不二越が出展した「MZS05」は、人やものとぶつかる前に動作を止める協働ロボットだ。これまでの協働ロボットは、一般的に人と接触した際に停止することから、ロボットの動作速度やハンド、搭載しているものによっては安全面において潜在的なリスクがあった。そのため、作業者の接触に対する不安や、ユーザー内での安全規定による制約が残るなど、協働ロボットの導入・普及には高いレベルでの安全性が求められていた。「MZS05」は、人の接近を検知するセンサーを内蔵してぶつかる前に停止することから、従来よりも安心してロボットと協働作業を行うことができるようになる。
ファナックは協働ロボット「CRXシリーズ」に新たに投入された、世界初になるという防爆タイプの「CRX-10iA/L Paint」を展示。

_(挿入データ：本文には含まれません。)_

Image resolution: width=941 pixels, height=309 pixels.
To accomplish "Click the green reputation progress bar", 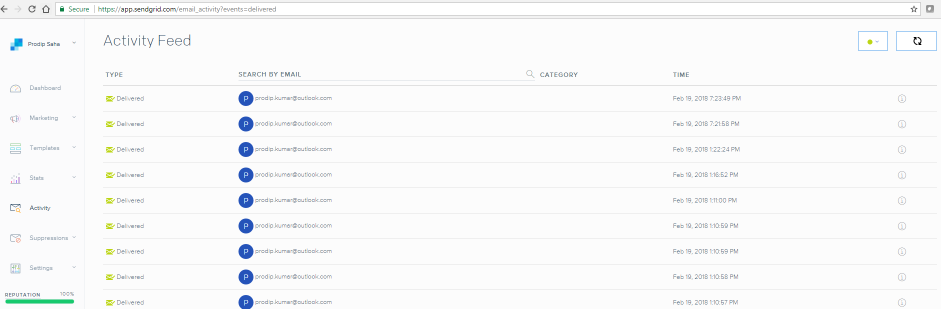I will [x=40, y=302].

防爆仕様が必要な塗装環境においても、作業者がロボットを直接動かすことで簡単に作業を教えることができる。また、作業者が普段塗装する際にガンを動かすようにロボットを直接動かすことで、軌跡を正確に覚えさせることも可能。これによって、人にとって危険な場所での作業も、ロボットに担わせることができるようになる。

(写真2)不二越の「MZS05」(左)とファナックの「CRX-10iA/L Paint」(出典:不二越とファナックのウェブサイト)
製造業でもAI活用で作業の効率化を支援
AIは製造業においても、業務効率化という課題解決に貢献しようとしている。最近は生産管理などでのAI活用だけではなく、現場の作業においてもAIを活用することで、機械の故障診断や技術継承などの支援に期待しているようだ。
オークマはAIを活用して、機械の自己診断による安定稼働の実現や不良ロスの削減、機械情報の分析による無駄時間の削減を実現する「OSP-AI AI機械診断機能/AI加工診断機能」を出展。AI主軸診断機能では、制御装置に搭載したAIが機械の主軸や送り軸に対して異常の有無の診断および異常部位の特定を行い、機械停止によるダウンタイムを最小化。これによって、生産性を長期間安定して維持できるようになる。

(図3)AI主軸診断機能(出典:オークマのウェブサイト)
ナガセインテグレックスは、AIを研削盤に活用した新たなソリューションを出展。砥石を回転させるスピンドルに搭載したセンサーで、加工中の砥石軸にかかる抵抗値をリアルタイムに検出し、加工状態を可視化する。これによって、熟練者でなければ判断が難しかった最適な研削条件の割り出しなどに役立てる。さらに、研削盤から取り出して計測する手間も省けるなど、省人化にも寄与するという。